Tale voce di danno, pertanto, derivando dall’inesatta o mancata esecuzione delle obbligazioni nascenti dal contratto di vendita del pacchetto turistico, non risultava opponibile al vettore aereo, il quale, con il contratto di trasporto, assume esclusivamente l’obbligo, dietro pagamento di un corrispettivo, di trasferire le persone ed i loro bagagli da un luogo ad un altro, non rilevando in alcun modo la finalità del viaggio. Al contrario, nei contratti stipulati con i tour operator, la motivazione di svago e di vacanza costituisce la causa in concreto degli stessi, caratterizzando l’obbligazione del venditore che è tenuto a garantire la fruizione e la buona riuscita della vacanza.
Sotto altro profilo, il giudice dell’appello ha evidenziato che il vettore aereo non può rispondere di tale tipologia di danno anche ai sensi dell’art. 1225 c.c., trattandosi di pregiudizi non prevedibili al momento della conclusione del contratto in considerazione della sottoposizione all’utenza di moduli e formule preimpostati.
Tali argomentazioni venivano completate osservando come, nel caso in esame, non risultasse nemmeno ravvisabile un’ingiustizia costituzionalmente qualificata, requisito indispensabile ai fini della consacrazione del pregiudizio non patrimoniale secondo l’insegnamento reso dalla giurisprudenza di legittimità sin dalle note sentenze gemelle del 2008 (Cass. Civ., SS. UU. 11 novembre 2008 sent. nn. 26972, 26793, 26794, 26795).
La seconda tematica di interesse affrontata dal Tribunale concerneva il meccanismo risarcitorio cui è sottoposto il vettore aereo, in virtù del combinato disposto di cui agli artt. 22 e 29 della ridetta Convenzione di Montreal, nelle parti in cui, rispettivamente, dispongono che «la responsabilità del vettore in caso di distruzione, perdita, deterioramento o di ritardo è limitata alla somma di 1000 diritti speciali di prelievo per passeggero» e che le relativa azione «non dà luogo ad alcuna riparazione a titolo punitivo, esemplare o comunque non risarcitorio».

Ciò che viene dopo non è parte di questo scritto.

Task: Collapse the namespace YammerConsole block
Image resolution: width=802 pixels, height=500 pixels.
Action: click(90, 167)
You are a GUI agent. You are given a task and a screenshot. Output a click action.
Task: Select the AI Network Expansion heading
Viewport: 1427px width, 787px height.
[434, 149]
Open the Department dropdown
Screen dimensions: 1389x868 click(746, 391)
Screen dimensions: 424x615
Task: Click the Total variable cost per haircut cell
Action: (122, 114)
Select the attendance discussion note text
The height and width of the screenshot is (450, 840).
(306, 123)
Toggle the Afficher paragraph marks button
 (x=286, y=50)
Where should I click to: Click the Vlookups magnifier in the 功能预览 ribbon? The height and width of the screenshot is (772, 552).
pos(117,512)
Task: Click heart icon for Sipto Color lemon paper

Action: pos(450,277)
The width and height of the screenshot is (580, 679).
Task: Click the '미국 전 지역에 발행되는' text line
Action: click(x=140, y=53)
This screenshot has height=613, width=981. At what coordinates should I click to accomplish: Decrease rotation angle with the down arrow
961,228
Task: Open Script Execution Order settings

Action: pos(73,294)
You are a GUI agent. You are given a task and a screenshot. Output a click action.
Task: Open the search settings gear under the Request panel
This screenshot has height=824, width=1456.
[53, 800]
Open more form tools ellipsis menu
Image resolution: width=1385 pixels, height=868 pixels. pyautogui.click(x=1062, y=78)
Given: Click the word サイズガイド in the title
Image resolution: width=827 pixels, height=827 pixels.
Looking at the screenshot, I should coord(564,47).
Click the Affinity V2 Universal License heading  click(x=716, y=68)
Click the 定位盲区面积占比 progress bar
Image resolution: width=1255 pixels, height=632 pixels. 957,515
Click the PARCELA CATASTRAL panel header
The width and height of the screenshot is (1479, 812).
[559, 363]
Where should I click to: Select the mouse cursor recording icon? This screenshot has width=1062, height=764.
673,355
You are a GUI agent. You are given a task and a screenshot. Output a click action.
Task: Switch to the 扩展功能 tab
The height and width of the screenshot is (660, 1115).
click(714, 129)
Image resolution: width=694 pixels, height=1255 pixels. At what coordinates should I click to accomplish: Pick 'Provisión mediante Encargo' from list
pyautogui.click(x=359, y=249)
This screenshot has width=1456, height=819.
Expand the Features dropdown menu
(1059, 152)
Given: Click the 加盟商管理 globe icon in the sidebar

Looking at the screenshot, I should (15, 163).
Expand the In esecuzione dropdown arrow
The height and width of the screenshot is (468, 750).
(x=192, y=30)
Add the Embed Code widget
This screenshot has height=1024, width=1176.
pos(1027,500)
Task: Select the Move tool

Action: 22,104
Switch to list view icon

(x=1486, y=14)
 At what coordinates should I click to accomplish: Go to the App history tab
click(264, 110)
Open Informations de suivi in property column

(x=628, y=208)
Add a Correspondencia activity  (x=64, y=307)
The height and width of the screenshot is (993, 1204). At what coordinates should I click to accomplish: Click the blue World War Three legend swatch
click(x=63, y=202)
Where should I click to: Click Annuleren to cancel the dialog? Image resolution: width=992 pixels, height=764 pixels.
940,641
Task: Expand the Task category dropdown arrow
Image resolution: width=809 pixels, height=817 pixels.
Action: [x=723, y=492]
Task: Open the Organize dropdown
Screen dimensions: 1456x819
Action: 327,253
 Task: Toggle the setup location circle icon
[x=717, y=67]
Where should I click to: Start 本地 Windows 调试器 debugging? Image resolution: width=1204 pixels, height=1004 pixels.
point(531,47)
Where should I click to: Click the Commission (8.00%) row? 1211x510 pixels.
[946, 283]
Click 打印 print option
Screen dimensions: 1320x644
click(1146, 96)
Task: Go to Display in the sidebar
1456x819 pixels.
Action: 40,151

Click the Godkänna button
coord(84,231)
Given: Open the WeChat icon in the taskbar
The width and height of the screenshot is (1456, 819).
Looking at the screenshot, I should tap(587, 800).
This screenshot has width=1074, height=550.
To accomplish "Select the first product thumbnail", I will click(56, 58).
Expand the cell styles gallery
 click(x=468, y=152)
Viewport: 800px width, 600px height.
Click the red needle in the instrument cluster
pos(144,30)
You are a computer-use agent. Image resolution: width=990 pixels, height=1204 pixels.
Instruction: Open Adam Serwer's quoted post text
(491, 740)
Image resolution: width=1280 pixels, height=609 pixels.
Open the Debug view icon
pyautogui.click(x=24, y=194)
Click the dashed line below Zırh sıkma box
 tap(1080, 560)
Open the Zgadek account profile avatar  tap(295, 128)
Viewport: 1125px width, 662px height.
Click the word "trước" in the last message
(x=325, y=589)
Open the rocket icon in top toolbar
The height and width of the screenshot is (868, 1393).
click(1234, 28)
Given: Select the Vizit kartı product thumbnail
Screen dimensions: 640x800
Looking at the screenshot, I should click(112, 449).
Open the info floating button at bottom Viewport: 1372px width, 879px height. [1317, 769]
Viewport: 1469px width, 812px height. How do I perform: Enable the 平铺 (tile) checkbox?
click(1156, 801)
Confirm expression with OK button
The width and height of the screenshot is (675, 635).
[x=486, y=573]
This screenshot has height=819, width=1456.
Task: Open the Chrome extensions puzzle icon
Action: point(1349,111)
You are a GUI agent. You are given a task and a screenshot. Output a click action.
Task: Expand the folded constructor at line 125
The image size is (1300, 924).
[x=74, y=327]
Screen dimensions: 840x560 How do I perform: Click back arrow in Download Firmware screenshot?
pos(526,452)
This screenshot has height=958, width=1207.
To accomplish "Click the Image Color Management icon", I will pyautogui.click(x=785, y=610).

Alla luce di ciò, la statuizione del giudice di prime cure appariva erronea per aver riconosciuto alla viaggiatrice, in totale assenza di qualsivoglia prova dei pregiudizi patiti (e, quindi, anche contravvenendo al disposto di cui all’art. 2697 c.c.), un importo eccedente il suddetto limite pecuniario (attualmente fissato in 1131 DSP per passeggero, pari ad € 1.300,00 circa), pur in assenza di apposita dichiarazione speciale di interesse.
È evidente, dunque, l’insegnamento del Tribunale di Bari laddove impone al passeggero asseritamente danneggiato di fornire tutti gli elementi costitutivi della propria pretesa risarcitoria, a prescindere dal contesto nel quale si inserisce il viaggio (p.e., vacanza o lavoro), trattandosi di circostanza estranea al contratto di trasporto aereo.
Conseguentemente, la previsione normativa di un tetto massimo risarcitorio, e non di un indennizzo forfettario da riconoscere automaticamente, esclude che il mero ritardo nella consegna del bagaglio costituisca autonomo motivo di risarcimento, potendo al massimo rappresentare circostanza dalla quale sorgono danni per il passeggero.